DATA SHOWN: Begin

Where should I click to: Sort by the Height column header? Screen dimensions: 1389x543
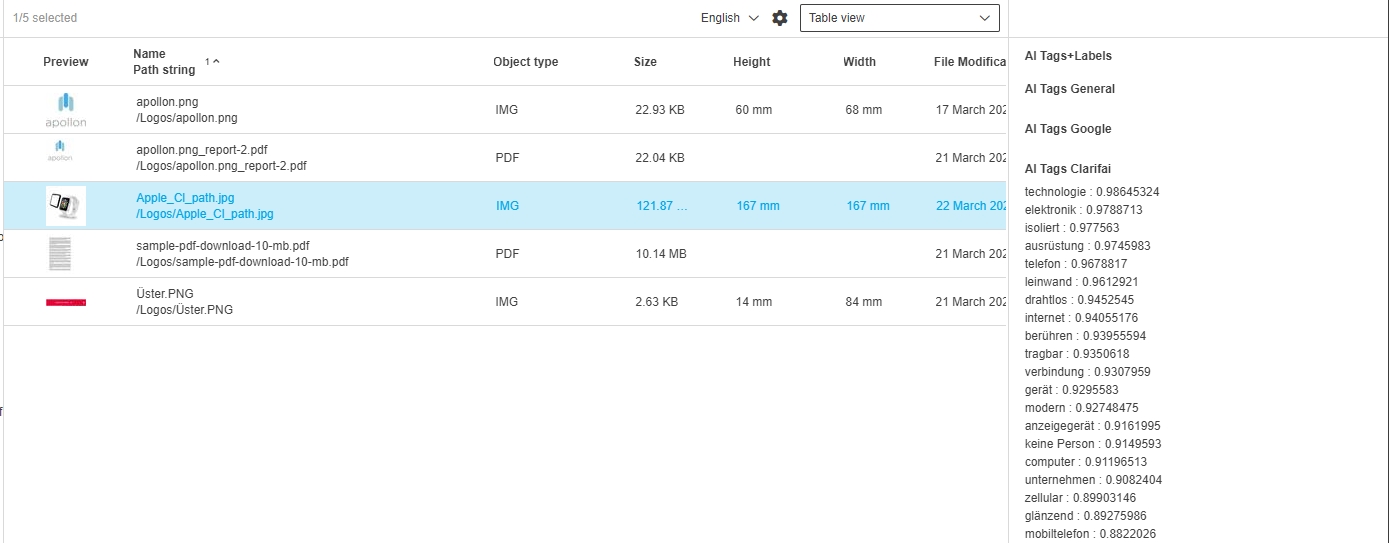(751, 62)
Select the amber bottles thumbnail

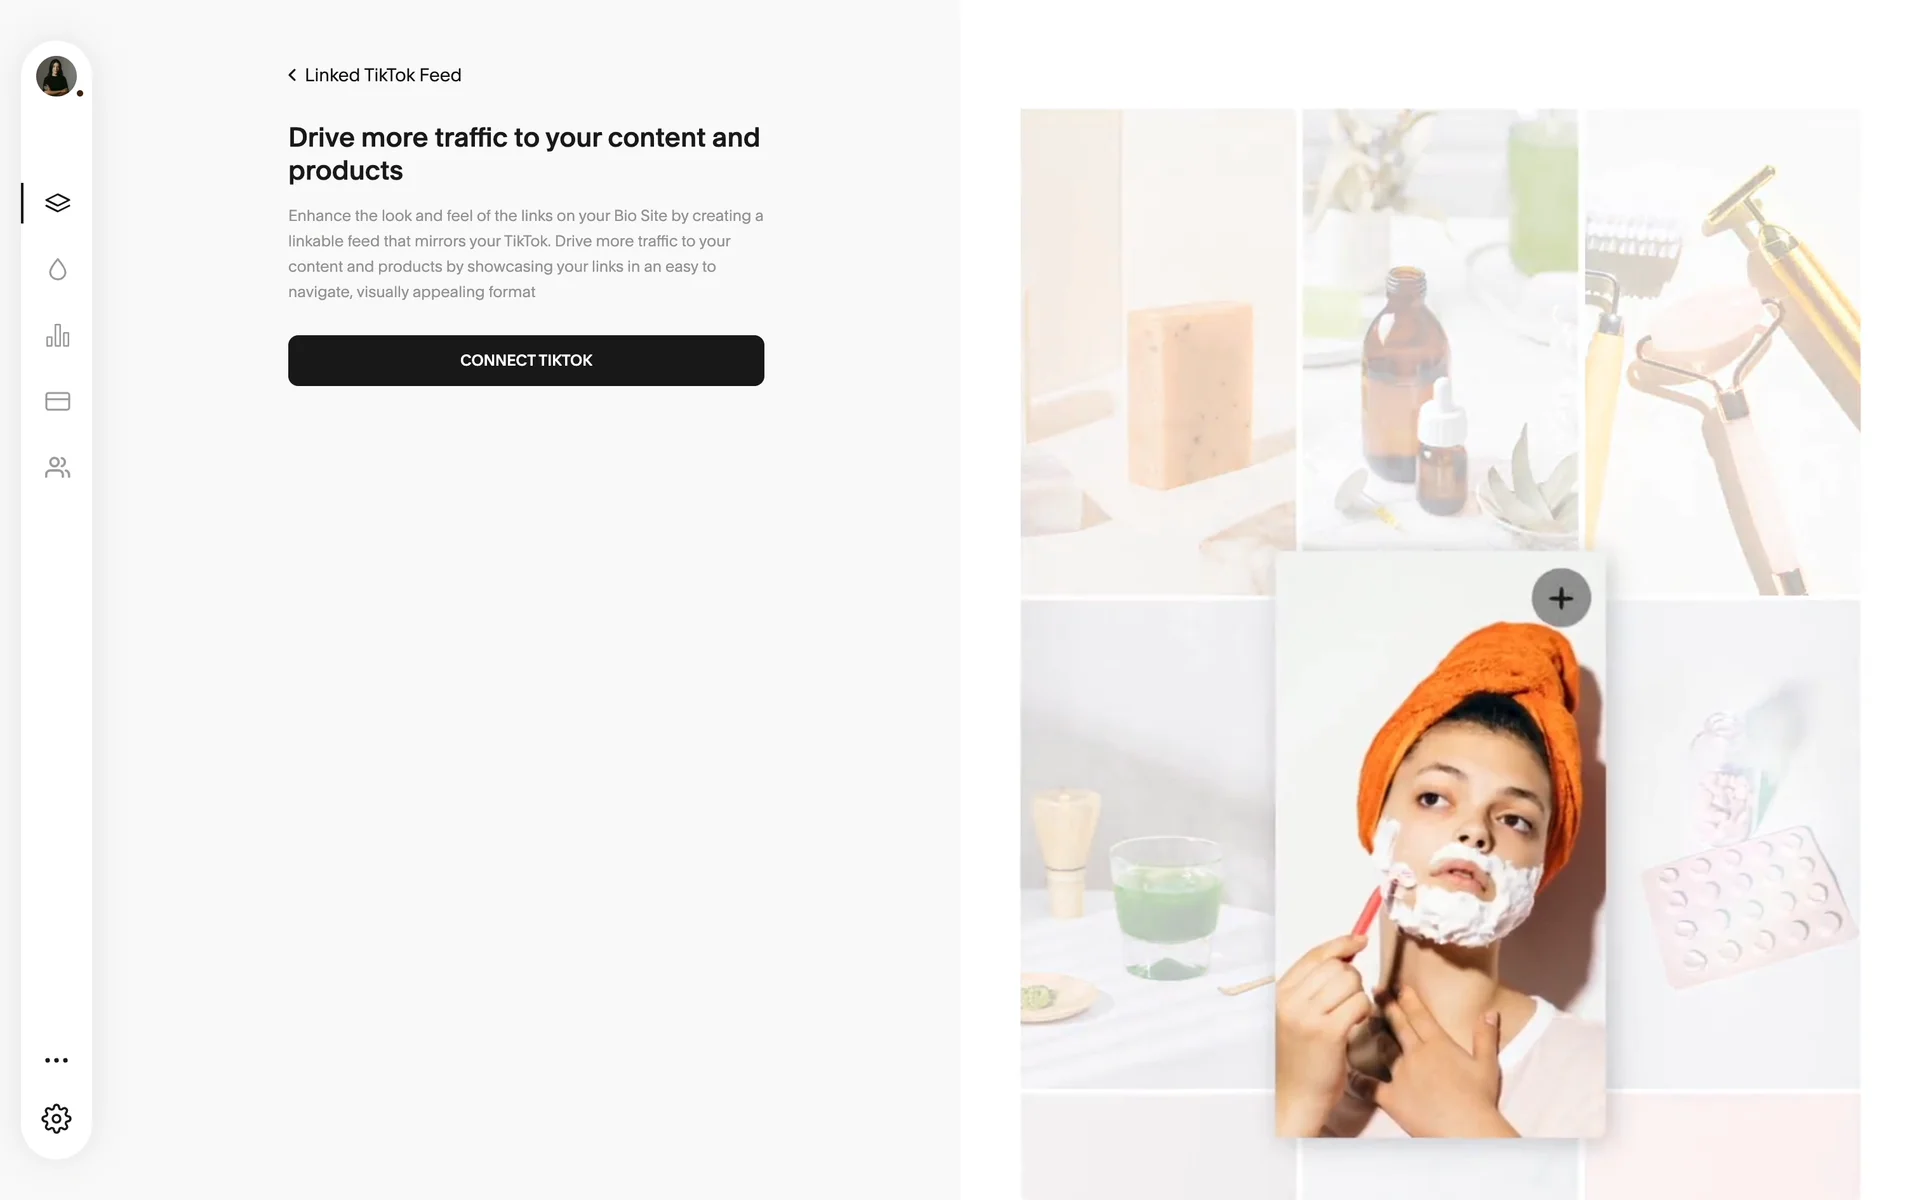(x=1440, y=330)
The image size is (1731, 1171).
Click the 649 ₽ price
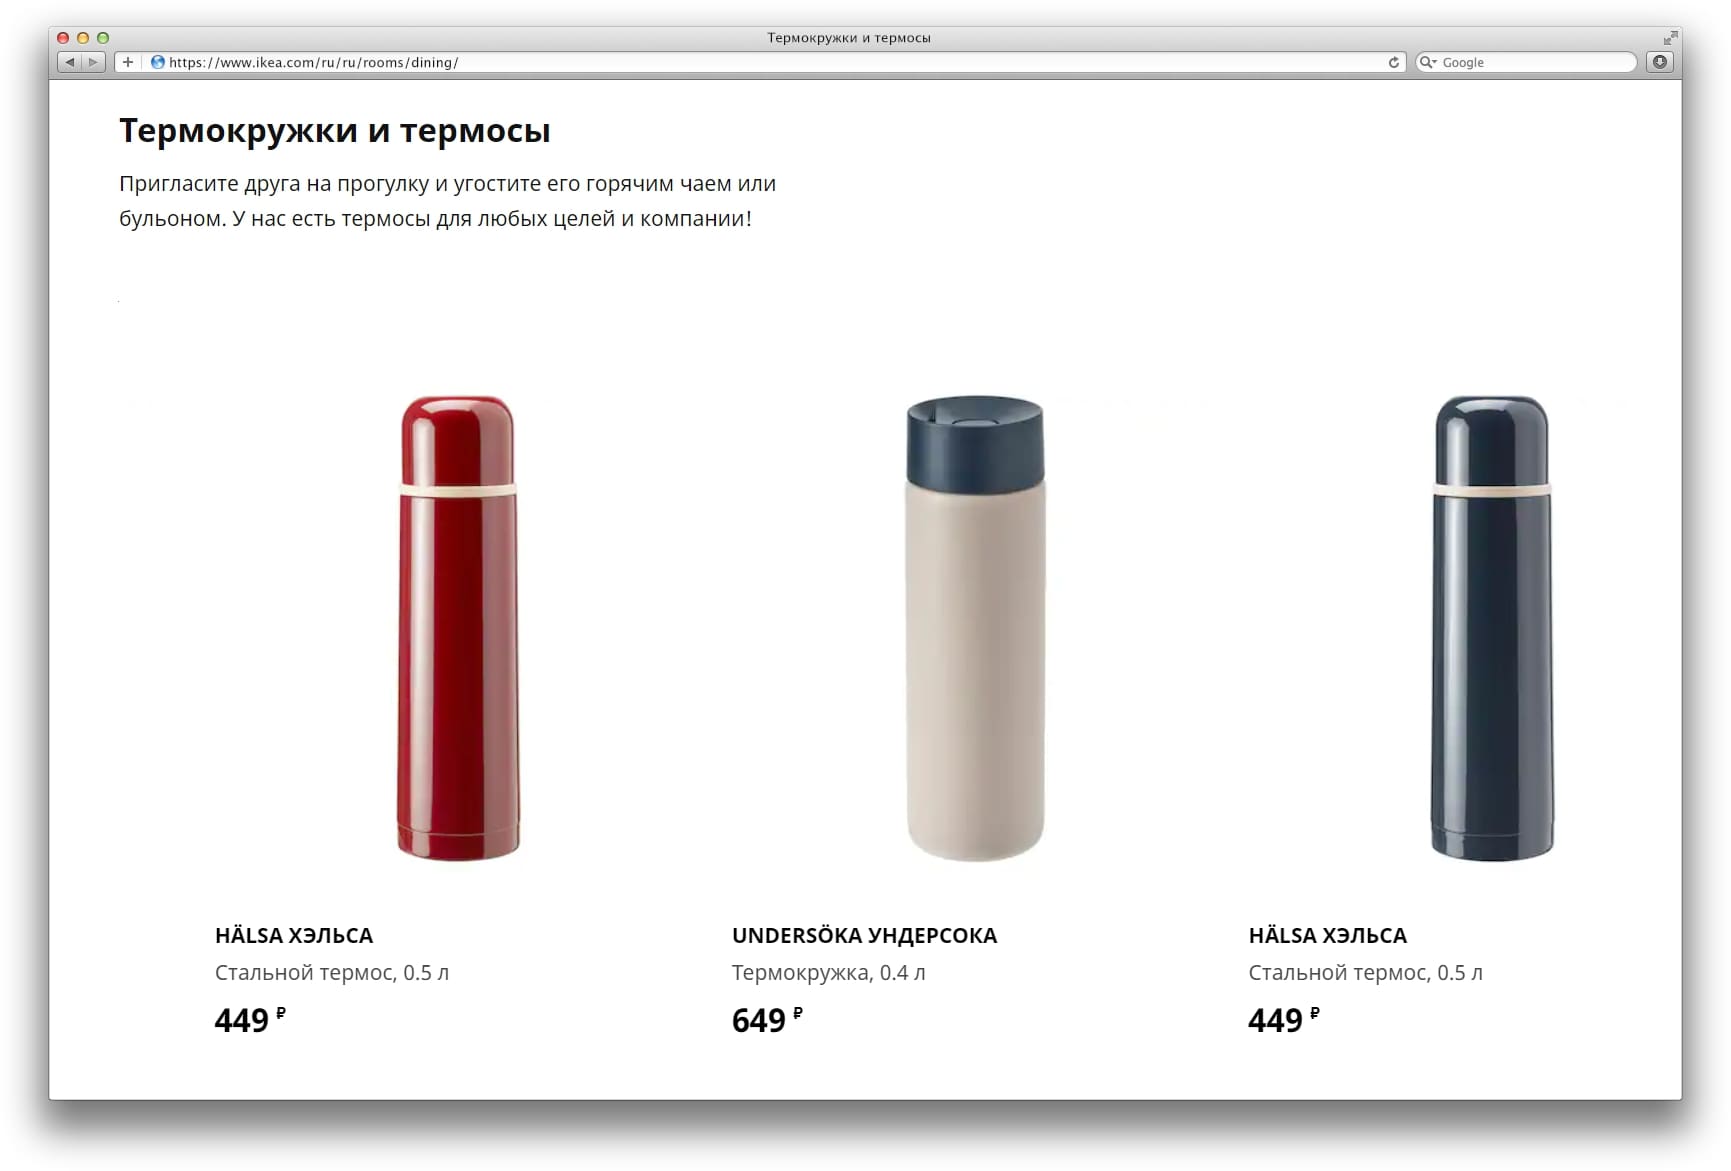click(x=767, y=1019)
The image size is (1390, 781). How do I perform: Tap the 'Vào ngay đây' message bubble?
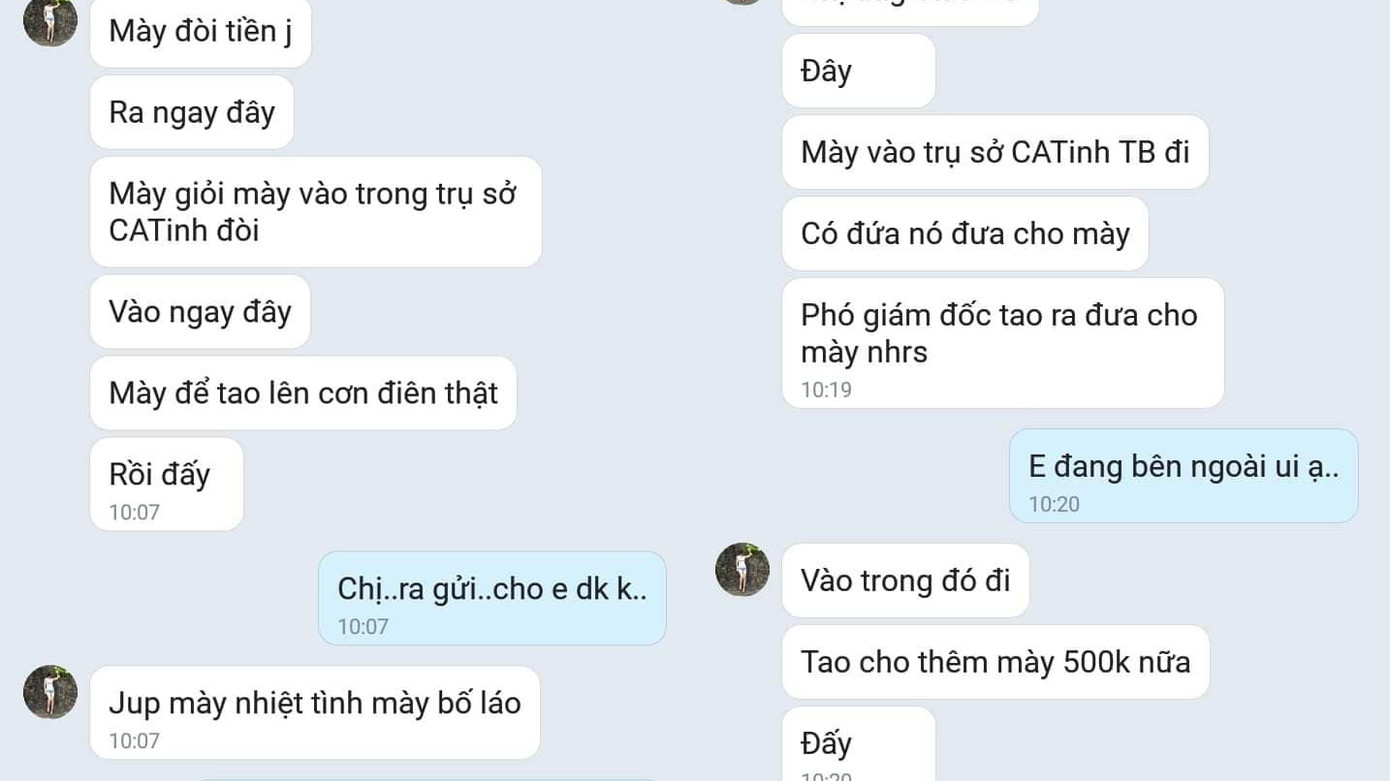pyautogui.click(x=200, y=312)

DATA SHOWN: End

ABOUT THIS TASK
Starting at the line that contains "Select the amber bottles thumbnail", transcribe each line through the last one of the entries above, exactly and without pictures.

SOLUTION TO THE PROBLEM
Select the amber bottles thumbnail

(x=1440, y=330)
The image size is (1731, 1171).
Click the 649 ₽ price
click(x=767, y=1019)
The image size is (1390, 781). How do I perform: Tap the 'Vào ngay đây' message bubble?
pyautogui.click(x=200, y=312)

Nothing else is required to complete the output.